- _Problem details_: Every entry needs to be reproduced exactly.

══ Records to use

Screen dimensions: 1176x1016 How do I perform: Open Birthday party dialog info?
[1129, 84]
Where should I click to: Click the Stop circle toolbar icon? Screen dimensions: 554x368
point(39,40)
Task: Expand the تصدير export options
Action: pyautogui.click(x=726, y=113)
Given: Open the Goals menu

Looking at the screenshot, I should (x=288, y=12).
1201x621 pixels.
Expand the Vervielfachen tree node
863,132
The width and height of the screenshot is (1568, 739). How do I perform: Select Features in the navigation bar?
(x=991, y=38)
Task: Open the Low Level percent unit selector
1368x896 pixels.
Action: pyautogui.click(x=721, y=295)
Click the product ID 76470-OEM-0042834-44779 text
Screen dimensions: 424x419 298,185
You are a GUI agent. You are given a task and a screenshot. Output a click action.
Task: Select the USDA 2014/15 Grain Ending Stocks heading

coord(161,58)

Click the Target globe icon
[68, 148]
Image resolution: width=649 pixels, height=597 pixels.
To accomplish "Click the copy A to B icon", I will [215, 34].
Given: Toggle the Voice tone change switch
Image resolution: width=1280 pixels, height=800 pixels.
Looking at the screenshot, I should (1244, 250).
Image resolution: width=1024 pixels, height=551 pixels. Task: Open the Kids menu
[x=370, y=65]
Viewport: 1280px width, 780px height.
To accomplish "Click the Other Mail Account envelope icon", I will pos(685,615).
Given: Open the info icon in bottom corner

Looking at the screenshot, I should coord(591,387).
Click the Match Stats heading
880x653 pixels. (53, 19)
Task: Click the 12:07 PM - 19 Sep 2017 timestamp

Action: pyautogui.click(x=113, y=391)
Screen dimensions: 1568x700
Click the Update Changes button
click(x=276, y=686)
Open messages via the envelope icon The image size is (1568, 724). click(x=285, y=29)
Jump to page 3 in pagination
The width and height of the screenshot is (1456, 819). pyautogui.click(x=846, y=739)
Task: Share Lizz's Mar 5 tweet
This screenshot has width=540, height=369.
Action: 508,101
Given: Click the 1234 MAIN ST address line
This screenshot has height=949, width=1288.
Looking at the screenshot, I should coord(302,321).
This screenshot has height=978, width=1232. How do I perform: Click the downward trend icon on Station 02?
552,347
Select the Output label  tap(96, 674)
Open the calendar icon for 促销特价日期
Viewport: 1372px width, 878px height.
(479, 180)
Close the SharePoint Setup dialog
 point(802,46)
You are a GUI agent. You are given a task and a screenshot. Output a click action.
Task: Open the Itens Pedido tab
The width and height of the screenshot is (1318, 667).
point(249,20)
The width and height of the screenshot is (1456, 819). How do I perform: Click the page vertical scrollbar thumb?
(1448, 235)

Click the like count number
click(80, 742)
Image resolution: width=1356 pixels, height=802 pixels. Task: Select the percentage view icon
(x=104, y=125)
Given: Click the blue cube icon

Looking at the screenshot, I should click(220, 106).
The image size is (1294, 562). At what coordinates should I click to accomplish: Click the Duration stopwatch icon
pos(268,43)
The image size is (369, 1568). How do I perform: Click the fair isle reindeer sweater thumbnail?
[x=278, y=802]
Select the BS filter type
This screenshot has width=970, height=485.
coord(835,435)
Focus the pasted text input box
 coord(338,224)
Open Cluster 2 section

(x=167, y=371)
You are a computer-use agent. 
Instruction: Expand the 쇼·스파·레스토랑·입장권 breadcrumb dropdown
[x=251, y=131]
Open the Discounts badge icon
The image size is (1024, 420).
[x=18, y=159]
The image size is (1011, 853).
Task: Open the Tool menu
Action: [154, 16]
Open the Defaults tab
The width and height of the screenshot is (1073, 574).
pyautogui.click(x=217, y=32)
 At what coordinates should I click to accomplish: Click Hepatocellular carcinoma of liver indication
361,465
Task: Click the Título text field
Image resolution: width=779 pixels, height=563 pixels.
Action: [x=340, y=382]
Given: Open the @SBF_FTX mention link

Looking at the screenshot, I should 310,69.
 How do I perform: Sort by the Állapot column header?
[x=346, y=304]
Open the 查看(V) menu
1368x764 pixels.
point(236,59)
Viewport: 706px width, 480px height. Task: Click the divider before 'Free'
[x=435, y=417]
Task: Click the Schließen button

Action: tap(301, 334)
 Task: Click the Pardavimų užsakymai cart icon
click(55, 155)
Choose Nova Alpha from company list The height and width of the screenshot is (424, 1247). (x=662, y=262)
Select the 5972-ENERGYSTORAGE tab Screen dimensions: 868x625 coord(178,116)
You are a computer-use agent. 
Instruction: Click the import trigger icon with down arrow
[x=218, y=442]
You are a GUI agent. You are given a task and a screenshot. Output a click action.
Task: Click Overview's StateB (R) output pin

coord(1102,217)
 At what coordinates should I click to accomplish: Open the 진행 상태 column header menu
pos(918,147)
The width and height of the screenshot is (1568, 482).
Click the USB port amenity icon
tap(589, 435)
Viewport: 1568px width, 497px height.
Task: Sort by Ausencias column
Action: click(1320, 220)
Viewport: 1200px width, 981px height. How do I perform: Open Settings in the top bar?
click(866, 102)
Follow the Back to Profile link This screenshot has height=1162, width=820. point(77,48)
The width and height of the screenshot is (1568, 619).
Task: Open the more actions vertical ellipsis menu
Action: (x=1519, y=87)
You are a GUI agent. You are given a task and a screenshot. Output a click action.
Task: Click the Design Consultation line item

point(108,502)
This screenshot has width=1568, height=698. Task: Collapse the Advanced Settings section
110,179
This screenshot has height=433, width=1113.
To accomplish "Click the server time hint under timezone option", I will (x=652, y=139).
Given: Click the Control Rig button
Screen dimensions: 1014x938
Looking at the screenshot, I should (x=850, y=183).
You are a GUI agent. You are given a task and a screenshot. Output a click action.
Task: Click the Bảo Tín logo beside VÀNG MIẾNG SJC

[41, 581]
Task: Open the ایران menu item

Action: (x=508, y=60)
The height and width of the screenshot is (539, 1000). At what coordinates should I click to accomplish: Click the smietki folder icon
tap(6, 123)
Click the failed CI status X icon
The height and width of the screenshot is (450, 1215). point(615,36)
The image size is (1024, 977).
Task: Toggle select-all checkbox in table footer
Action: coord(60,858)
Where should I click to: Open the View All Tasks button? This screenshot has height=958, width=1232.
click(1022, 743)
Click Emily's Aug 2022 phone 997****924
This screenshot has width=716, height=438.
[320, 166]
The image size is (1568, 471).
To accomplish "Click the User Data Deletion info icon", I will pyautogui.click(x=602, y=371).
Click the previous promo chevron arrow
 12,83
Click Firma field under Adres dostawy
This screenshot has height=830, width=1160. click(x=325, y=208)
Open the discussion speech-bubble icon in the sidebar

════

- _Your response_:
Screen dimensions: 1176x1016 How do I perform: Open Birthday party dialog info?
[1129, 84]
Where should I click to: Click the Stop circle toolbar icon? Screen dimensions: 554x368
point(39,40)
Task: Expand the تصدير export options
Action: pyautogui.click(x=726, y=113)
Given: Open the Goals menu

Looking at the screenshot, I should (x=288, y=12).
1201x621 pixels.
Expand the Vervielfachen tree node
863,132
The width and height of the screenshot is (1568, 739). How do I perform: Select Features in the navigation bar?
(x=991, y=38)
Task: Open the Low Level percent unit selector
1368x896 pixels.
Action: pyautogui.click(x=721, y=295)
Click the product ID 76470-OEM-0042834-44779 text
Screen dimensions: 424x419 298,185
You are a GUI agent. You are given a task and a screenshot. Output a click action.
Task: Select the USDA 2014/15 Grain Ending Stocks heading

coord(161,58)

Click the Target globe icon
[68, 148]
Image resolution: width=649 pixels, height=597 pixels.
To accomplish "Click the copy A to B icon", I will [215, 34].
Given: Toggle the Voice tone change switch
Image resolution: width=1280 pixels, height=800 pixels.
Looking at the screenshot, I should (1244, 250).
Image resolution: width=1024 pixels, height=551 pixels. Task: Open the Kids menu
[x=370, y=65]
Viewport: 1280px width, 780px height.
To accomplish "Click the Other Mail Account envelope icon", I will pos(685,615).
Given: Open the info icon in bottom corner

Looking at the screenshot, I should coord(591,387).
Click the Match Stats heading
880x653 pixels. (53, 19)
Task: Click the 12:07 PM - 19 Sep 2017 timestamp

Action: pyautogui.click(x=113, y=391)
Screen dimensions: 1568x700
Click the Update Changes button
click(x=276, y=686)
Open messages via the envelope icon The image size is (1568, 724). click(x=285, y=29)
Jump to page 3 in pagination
The width and height of the screenshot is (1456, 819). pyautogui.click(x=846, y=739)
Task: Share Lizz's Mar 5 tweet
This screenshot has width=540, height=369.
Action: 508,101
Given: Click the 1234 MAIN ST address line
This screenshot has height=949, width=1288.
Looking at the screenshot, I should coord(302,321).
This screenshot has height=978, width=1232. How do I perform: Click the downward trend icon on Station 02?
552,347
Select the Output label  tap(96, 674)
Open the calendar icon for 促销特价日期
Viewport: 1372px width, 878px height.
(479, 180)
Close the SharePoint Setup dialog
 point(802,46)
You are a GUI agent. You are given a task and a screenshot. Output a click action.
Task: Open the Itens Pedido tab
The width and height of the screenshot is (1318, 667).
point(249,20)
The width and height of the screenshot is (1456, 819). How do I perform: Click the page vertical scrollbar thumb?
(1448, 235)

Click the like count number
click(80, 742)
Image resolution: width=1356 pixels, height=802 pixels. Task: Select the percentage view icon
(x=104, y=125)
Given: Click the blue cube icon

Looking at the screenshot, I should click(220, 106).
The image size is (1294, 562). At what coordinates should I click to accomplish: Click the Duration stopwatch icon
pos(268,43)
The image size is (369, 1568). How do I perform: Click the fair isle reindeer sweater thumbnail?
[x=278, y=802]
Select the BS filter type
This screenshot has width=970, height=485.
coord(835,435)
Focus the pasted text input box
 coord(338,224)
Open Cluster 2 section

(x=167, y=371)
You are a computer-use agent. 
Instruction: Expand the 쇼·스파·레스토랑·입장권 breadcrumb dropdown
[x=251, y=131]
Open the Discounts badge icon
The image size is (1024, 420).
[x=18, y=159]
The image size is (1011, 853).
Task: Open the Tool menu
Action: [154, 16]
Open the Defaults tab
The width and height of the screenshot is (1073, 574).
pyautogui.click(x=217, y=32)
 At what coordinates should I click to accomplish: Click Hepatocellular carcinoma of liver indication
361,465
Task: Click the Título text field
Image resolution: width=779 pixels, height=563 pixels.
Action: [x=340, y=382]
Given: Open the @SBF_FTX mention link

Looking at the screenshot, I should 310,69.
 How do I perform: Sort by the Állapot column header?
[x=346, y=304]
Open the 查看(V) menu
1368x764 pixels.
point(236,59)
Viewport: 706px width, 480px height. Task: Click the divider before 'Free'
[x=435, y=417]
Task: Click the Schließen button

Action: tap(301, 334)
 Task: Click the Pardavimų užsakymai cart icon
click(55, 155)
Choose Nova Alpha from company list The height and width of the screenshot is (424, 1247). (x=662, y=262)
Select the 5972-ENERGYSTORAGE tab Screen dimensions: 868x625 coord(178,116)
You are a computer-use agent. 
Instruction: Click the import trigger icon with down arrow
[x=218, y=442]
You are a GUI agent. You are given a task and a screenshot. Output a click action.
Task: Click Overview's StateB (R) output pin

coord(1102,217)
 At what coordinates should I click to accomplish: Open the 진행 상태 column header menu
pos(918,147)
The width and height of the screenshot is (1568, 482).
Click the USB port amenity icon
tap(589, 435)
Viewport: 1568px width, 497px height.
Task: Sort by Ausencias column
Action: click(1320, 220)
Viewport: 1200px width, 981px height. How do I perform: Open Settings in the top bar?
click(866, 102)
Follow the Back to Profile link This screenshot has height=1162, width=820. point(77,48)
The width and height of the screenshot is (1568, 619).
Task: Open the more actions vertical ellipsis menu
Action: (x=1519, y=87)
You are a GUI agent. You are given a task and a screenshot. Output a click action.
Task: Click the Design Consultation line item

point(108,502)
This screenshot has width=1568, height=698. Task: Collapse the Advanced Settings section
110,179
This screenshot has height=433, width=1113.
To accomplish "Click the server time hint under timezone option", I will (x=652, y=139).
Given: Click the Control Rig button
Screen dimensions: 1014x938
Looking at the screenshot, I should (x=850, y=183).
You are a GUI agent. You are given a task and a screenshot. Output a click action.
Task: Click the Bảo Tín logo beside VÀNG MIẾNG SJC

[41, 581]
Task: Open the ایران menu item

Action: (x=508, y=60)
The height and width of the screenshot is (539, 1000). At what coordinates should I click to accomplish: Click the smietki folder icon
tap(6, 123)
Click the failed CI status X icon
The height and width of the screenshot is (450, 1215). point(615,36)
The image size is (1024, 977).
Task: Toggle select-all checkbox in table footer
Action: coord(60,858)
Where should I click to: Open the View All Tasks button? This screenshot has height=958, width=1232.
click(1022, 743)
Click Emily's Aug 2022 phone 997****924
This screenshot has width=716, height=438.
[320, 166]
The image size is (1568, 471).
To accomplish "Click the User Data Deletion info icon", I will pyautogui.click(x=602, y=371).
Click the previous promo chevron arrow
 12,83
Click Firma field under Adres dostawy
This screenshot has height=830, width=1160. click(x=325, y=208)
Open the discussion speech-bubble icon in the sidebar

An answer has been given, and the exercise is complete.